Based on this study, we would recommend that future trials comparing hiatal closure techniques and recurrence rates should use a method of HSA in conjunction with standard preoperative hiatal hernia assessment (barium swallow or endoscopy).

The results of this study could also partly explain the outcomes of endoscopic procedures for GERD. All endoscopic trials to date have excluded patients with hiatal hernia based on barium X-ray. The fact that trial results to date show a disappointing pH normalization range of only 25–40 % may be due to a higher incidence of large hiatal defects than indicated by standard preoperative studies [25, 26]. Recent studies have shown that the size of the esophageal hiatus plays a role in the pathophysiology of GERD and lower esophageal sphincter pressure [12, 13, 15]. It is noteworthy that the hiatal hernia size increases with the age of the patients in this study but the hiatal defect does not. The progression of a hiatal hernia has been speculated to represent a chronic degenerative process, including relaxation of the phrenoesophageal and gastrohepatic ligaments, as well as alterations of the muscular fibers of the diaphragmatic crura [27, 28]. The results of this study seem to imply that the hernia grows faster than the hiatus dilates.

Potential weaknesses of this study include the possibility of interpretation variability in the preoperative studies. Though interpretation of hiatal hernia on X-ray can be subjective, our radiologist is an expert at GI studies and has an extensive procedure protocol to assess for HH. Another potential problem is the effect of the positive pressure pneumoperitoneum used in laparoscopic fundoplication on the size of the hiatus.
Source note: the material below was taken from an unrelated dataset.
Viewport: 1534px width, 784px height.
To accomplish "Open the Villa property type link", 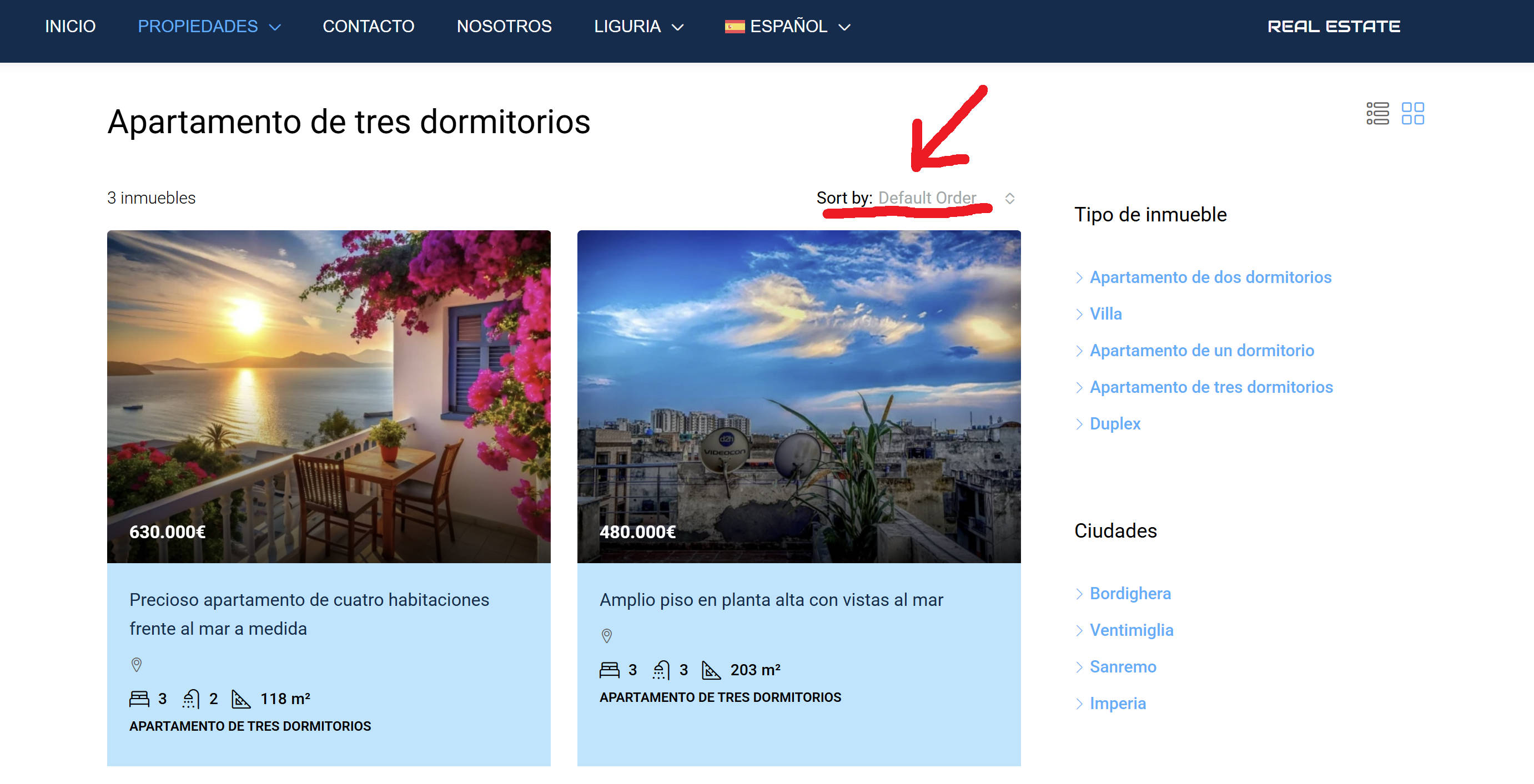I will pyautogui.click(x=1105, y=313).
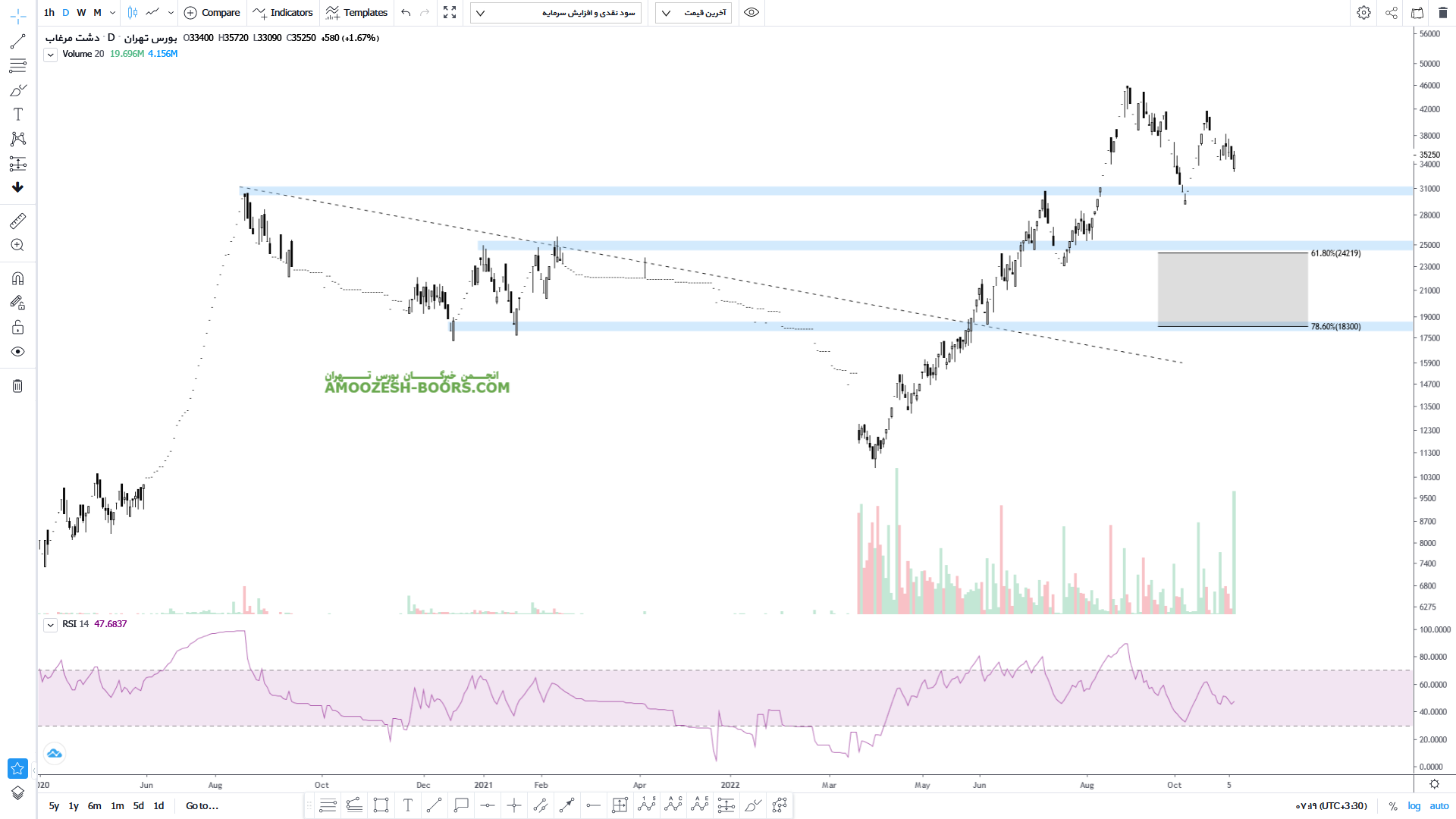The image size is (1456, 819).
Task: Open chart settings gear icon
Action: [1363, 13]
This may indeed overestimate the hiatal defect and therefore confound the data of “no HH versus large HSA” but should not have an effect on observation that there were equal numbers of patients with large hernias and minimal defects.

In conclusion, the study clearly demonstrates that a surgeon cannot rely on the preoperative findings of the barium swallow, because even if no hernia is described preoperatively, a large defect is possible, and contrarily, a large hernia can have only a small defect. Since size of the hiatal defect has a major impact on the tension of the hiatal repair, this is a setup for failure unless additional measures are used to close large defects. What these measures might be is subject to conjecture but we can conclude that a barium swallow has little value before primary LARS and hiatal hernia surgery and should not be the instrument to make clinical decisions or influence operative planning.